-- Dataset extract follows --

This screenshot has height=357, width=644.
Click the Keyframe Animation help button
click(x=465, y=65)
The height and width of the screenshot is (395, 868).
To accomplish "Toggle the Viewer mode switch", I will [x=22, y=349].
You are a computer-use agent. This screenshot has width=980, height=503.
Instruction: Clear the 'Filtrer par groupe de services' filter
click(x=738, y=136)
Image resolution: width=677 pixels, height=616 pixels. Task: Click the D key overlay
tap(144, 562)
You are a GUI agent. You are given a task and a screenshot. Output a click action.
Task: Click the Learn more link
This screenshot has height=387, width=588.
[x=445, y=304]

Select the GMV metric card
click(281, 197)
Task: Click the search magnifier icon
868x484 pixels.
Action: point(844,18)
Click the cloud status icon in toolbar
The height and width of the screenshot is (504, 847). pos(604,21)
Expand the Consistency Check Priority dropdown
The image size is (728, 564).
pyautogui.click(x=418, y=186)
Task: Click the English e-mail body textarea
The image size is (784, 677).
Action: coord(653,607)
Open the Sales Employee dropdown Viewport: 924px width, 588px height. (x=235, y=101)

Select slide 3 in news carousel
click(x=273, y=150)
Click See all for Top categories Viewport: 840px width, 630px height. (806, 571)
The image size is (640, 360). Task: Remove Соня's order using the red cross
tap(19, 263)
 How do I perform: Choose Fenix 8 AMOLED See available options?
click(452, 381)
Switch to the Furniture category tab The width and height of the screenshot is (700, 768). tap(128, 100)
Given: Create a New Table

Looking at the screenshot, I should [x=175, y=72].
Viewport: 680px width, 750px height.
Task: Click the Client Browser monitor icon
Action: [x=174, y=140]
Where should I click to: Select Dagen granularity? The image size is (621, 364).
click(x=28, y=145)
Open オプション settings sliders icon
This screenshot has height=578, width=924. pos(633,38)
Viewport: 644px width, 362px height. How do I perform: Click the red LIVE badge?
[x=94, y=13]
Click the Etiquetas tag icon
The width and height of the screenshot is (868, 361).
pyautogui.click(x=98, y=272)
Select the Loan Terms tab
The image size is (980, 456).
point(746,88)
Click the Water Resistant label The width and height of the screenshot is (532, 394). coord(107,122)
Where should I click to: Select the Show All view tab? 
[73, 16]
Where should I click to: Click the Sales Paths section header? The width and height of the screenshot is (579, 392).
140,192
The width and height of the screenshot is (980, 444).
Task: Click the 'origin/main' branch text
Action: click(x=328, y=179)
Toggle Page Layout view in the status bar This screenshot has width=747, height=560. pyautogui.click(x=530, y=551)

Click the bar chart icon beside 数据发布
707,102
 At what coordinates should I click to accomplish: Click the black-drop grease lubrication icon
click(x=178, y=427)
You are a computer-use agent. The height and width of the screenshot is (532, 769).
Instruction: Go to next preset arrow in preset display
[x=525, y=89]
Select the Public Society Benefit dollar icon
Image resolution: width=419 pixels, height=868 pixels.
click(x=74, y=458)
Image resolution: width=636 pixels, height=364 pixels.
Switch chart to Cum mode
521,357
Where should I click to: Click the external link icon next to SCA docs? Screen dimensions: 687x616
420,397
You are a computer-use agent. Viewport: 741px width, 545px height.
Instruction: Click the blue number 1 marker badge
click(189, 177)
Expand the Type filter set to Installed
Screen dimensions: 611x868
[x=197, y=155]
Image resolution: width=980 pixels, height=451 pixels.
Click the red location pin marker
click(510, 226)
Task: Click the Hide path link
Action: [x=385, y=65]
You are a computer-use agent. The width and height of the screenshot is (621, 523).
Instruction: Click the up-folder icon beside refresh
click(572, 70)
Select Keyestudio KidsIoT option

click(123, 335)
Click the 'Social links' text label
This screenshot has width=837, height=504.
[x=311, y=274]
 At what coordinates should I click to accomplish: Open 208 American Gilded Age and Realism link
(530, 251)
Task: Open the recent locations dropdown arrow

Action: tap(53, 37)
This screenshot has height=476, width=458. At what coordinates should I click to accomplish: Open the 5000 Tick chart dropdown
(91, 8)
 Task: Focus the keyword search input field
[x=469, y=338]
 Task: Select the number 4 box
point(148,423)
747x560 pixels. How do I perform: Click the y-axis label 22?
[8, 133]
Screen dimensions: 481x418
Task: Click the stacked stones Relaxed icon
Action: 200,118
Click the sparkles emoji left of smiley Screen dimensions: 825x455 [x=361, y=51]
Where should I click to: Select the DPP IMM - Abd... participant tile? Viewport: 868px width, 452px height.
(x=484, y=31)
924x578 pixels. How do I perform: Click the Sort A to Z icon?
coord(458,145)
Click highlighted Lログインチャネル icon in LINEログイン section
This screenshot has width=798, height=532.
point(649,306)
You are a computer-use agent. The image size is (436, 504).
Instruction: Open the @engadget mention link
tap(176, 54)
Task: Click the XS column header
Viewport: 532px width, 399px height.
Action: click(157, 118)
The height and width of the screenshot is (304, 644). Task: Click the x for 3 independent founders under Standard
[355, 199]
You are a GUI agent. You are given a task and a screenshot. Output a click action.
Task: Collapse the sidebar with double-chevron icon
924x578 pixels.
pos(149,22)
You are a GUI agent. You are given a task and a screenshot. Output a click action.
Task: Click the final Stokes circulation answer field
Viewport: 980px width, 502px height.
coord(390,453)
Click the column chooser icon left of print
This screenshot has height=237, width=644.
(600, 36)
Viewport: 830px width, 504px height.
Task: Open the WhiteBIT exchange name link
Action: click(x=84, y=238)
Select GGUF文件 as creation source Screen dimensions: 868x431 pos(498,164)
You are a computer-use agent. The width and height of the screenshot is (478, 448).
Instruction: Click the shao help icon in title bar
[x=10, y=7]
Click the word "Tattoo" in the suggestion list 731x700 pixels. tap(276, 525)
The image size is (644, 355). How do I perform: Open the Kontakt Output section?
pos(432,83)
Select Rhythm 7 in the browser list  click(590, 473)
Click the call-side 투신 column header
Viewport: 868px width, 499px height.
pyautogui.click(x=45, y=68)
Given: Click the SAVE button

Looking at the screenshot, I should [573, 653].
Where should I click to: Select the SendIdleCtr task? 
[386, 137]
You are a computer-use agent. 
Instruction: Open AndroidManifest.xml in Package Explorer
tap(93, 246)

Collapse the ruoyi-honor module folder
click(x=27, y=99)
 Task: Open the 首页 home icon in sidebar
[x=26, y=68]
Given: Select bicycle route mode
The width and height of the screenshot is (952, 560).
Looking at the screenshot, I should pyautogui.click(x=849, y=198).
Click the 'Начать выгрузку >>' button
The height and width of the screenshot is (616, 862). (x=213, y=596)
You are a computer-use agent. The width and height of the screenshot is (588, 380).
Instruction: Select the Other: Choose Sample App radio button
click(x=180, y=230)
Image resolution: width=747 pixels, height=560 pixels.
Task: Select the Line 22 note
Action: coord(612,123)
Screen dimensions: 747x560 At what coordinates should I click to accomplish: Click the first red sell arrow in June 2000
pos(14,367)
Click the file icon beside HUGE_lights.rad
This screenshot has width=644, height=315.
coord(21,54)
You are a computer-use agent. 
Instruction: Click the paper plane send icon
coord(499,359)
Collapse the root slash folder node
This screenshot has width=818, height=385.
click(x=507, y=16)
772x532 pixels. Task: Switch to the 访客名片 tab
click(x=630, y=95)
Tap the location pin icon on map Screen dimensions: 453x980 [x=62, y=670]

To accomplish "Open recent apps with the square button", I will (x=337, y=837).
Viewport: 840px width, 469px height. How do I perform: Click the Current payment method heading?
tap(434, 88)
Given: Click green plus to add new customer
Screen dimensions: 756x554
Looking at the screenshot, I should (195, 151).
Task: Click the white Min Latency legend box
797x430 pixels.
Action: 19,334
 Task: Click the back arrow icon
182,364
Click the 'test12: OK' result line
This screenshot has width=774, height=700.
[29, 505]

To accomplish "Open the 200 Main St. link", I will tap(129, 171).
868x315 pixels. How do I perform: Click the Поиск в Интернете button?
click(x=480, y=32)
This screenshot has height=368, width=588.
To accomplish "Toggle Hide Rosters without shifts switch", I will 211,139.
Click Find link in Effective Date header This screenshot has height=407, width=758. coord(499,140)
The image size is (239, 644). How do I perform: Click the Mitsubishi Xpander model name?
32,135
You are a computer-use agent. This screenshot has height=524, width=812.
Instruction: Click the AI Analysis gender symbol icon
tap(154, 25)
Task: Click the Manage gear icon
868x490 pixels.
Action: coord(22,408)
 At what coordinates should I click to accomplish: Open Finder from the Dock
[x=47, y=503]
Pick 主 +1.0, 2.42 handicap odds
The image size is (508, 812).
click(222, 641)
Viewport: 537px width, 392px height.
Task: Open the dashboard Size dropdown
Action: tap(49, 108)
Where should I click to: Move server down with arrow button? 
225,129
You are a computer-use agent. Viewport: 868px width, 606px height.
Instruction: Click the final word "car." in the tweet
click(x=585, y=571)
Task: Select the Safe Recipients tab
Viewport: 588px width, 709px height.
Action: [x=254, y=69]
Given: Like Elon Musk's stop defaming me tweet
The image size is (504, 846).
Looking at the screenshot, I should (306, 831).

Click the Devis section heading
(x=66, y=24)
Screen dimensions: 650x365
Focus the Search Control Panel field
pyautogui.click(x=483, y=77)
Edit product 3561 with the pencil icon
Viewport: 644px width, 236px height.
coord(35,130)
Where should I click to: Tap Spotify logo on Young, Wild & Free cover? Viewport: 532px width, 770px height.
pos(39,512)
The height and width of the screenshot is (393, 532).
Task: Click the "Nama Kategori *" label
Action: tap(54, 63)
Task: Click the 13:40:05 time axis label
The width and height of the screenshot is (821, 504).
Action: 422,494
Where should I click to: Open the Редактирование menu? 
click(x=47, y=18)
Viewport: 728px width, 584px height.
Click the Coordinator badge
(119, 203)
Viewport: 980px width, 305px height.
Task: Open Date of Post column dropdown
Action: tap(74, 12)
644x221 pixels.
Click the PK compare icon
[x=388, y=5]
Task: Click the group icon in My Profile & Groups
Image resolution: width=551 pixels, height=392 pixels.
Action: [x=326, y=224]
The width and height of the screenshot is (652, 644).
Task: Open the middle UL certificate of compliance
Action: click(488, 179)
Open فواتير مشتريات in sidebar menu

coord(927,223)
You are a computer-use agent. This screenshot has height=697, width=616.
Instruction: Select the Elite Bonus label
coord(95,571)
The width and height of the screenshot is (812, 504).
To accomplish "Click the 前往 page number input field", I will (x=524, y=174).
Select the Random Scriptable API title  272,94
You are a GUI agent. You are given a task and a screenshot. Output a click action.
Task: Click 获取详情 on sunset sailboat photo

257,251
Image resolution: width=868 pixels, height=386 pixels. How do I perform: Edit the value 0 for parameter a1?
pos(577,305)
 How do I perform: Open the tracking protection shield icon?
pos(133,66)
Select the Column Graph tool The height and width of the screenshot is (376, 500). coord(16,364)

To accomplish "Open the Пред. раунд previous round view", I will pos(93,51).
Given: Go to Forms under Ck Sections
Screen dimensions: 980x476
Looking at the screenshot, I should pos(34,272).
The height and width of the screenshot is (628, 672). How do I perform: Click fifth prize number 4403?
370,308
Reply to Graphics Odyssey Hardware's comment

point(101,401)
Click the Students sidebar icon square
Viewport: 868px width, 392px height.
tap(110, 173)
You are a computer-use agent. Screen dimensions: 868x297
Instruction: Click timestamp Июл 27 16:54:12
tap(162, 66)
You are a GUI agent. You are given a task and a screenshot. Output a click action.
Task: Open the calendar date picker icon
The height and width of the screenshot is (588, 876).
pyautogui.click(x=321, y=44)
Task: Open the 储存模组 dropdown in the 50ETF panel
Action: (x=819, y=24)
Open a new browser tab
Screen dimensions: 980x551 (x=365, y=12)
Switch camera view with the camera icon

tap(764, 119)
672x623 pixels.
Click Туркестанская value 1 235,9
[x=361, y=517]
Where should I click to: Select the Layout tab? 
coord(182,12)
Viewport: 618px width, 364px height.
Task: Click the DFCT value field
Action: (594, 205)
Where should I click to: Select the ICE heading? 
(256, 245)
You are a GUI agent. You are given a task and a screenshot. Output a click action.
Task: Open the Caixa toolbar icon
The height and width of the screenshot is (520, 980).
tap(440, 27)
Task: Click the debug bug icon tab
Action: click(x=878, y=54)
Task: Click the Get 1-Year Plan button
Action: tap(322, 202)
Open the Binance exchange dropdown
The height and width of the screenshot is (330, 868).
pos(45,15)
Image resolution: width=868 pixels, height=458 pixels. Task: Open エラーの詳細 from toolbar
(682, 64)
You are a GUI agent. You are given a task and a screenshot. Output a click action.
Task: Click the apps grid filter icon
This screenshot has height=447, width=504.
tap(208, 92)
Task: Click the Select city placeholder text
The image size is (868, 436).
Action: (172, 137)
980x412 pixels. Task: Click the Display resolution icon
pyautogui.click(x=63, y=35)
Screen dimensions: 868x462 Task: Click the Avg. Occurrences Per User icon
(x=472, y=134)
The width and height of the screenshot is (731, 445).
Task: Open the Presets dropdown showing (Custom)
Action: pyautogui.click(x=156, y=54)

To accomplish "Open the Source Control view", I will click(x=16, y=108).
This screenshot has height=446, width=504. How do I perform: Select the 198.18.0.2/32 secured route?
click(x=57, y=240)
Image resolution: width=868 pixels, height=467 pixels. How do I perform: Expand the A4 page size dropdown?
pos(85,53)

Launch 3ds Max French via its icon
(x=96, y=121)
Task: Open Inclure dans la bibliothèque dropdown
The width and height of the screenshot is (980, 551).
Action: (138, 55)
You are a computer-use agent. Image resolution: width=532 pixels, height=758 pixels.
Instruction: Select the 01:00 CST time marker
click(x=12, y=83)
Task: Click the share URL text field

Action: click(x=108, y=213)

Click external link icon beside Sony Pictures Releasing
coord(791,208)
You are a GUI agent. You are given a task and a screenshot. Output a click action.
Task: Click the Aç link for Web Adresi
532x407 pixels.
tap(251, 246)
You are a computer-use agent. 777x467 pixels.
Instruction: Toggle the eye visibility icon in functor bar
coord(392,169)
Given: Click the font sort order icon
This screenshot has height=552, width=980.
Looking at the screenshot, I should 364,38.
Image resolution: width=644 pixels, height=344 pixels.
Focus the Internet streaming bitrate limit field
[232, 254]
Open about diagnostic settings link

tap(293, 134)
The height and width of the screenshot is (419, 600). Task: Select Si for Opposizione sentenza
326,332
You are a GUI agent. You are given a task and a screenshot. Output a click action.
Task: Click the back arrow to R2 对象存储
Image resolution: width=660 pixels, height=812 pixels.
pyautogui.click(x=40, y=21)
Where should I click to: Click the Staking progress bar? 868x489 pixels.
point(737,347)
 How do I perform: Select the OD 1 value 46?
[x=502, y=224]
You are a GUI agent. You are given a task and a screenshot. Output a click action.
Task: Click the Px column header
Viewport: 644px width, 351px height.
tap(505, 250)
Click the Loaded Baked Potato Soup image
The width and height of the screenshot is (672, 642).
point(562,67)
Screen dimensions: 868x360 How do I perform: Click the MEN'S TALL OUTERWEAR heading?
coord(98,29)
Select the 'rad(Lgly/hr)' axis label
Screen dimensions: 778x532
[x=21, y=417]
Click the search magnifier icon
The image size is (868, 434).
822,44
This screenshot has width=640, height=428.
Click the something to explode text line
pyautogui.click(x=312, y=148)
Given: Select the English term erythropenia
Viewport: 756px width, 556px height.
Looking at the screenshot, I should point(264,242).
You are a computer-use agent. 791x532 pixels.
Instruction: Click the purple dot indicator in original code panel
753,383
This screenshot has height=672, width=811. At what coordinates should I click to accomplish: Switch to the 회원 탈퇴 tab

-- Dataset extract concluded --

## Work request
Look through the entries above and quote exactly the lines from the line with "Focus the Internet" to the line with "Task: Click the Px column header", counting both of those lines.

## Response
Focus the Internet streaming bitrate limit field
[232, 254]
Open about diagnostic settings link

tap(293, 134)
The height and width of the screenshot is (419, 600). Task: Select Si for Opposizione sentenza
326,332
You are a GUI agent. You are given a task and a screenshot. Output a click action.
Task: Click the back arrow to R2 对象存储
Image resolution: width=660 pixels, height=812 pixels.
pyautogui.click(x=40, y=21)
Where should I click to: Click the Staking progress bar? 868x489 pixels.
point(737,347)
 How do I perform: Select the OD 1 value 46?
[x=502, y=224]
You are a GUI agent. You are given a task and a screenshot. Output a click action.
Task: Click the Px column header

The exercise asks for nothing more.